[Data extracted from a collection]
»»

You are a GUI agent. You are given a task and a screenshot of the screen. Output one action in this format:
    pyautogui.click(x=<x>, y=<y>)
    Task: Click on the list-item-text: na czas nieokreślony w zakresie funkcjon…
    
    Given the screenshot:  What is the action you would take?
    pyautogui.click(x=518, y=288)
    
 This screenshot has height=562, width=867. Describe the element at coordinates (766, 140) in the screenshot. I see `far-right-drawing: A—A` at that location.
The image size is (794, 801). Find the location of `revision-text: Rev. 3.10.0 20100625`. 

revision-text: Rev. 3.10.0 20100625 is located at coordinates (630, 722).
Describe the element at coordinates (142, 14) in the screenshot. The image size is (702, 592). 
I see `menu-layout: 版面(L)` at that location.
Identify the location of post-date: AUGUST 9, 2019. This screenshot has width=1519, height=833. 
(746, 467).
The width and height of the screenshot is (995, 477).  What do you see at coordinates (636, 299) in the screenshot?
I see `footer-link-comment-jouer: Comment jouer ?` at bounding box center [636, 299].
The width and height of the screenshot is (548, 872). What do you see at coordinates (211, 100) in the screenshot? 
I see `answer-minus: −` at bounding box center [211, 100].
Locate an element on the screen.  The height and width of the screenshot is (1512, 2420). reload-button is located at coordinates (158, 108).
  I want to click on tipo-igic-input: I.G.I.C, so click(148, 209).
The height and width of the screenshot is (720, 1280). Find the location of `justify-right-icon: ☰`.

««

# Activity
Can you set down the records again word for word, starting at the line that contains "The width and height of the screenshot is (548, 872)." and ending at the end of the records?

# Task solution
The width and height of the screenshot is (548, 872). What do you see at coordinates (211, 100) in the screenshot? 
I see `answer-minus: −` at bounding box center [211, 100].
Locate an element on the screen.  The height and width of the screenshot is (1512, 2420). reload-button is located at coordinates (158, 108).
  I want to click on tipo-igic-input: I.G.I.C, so click(148, 209).
The height and width of the screenshot is (720, 1280). Find the location of `justify-right-icon: ☰`.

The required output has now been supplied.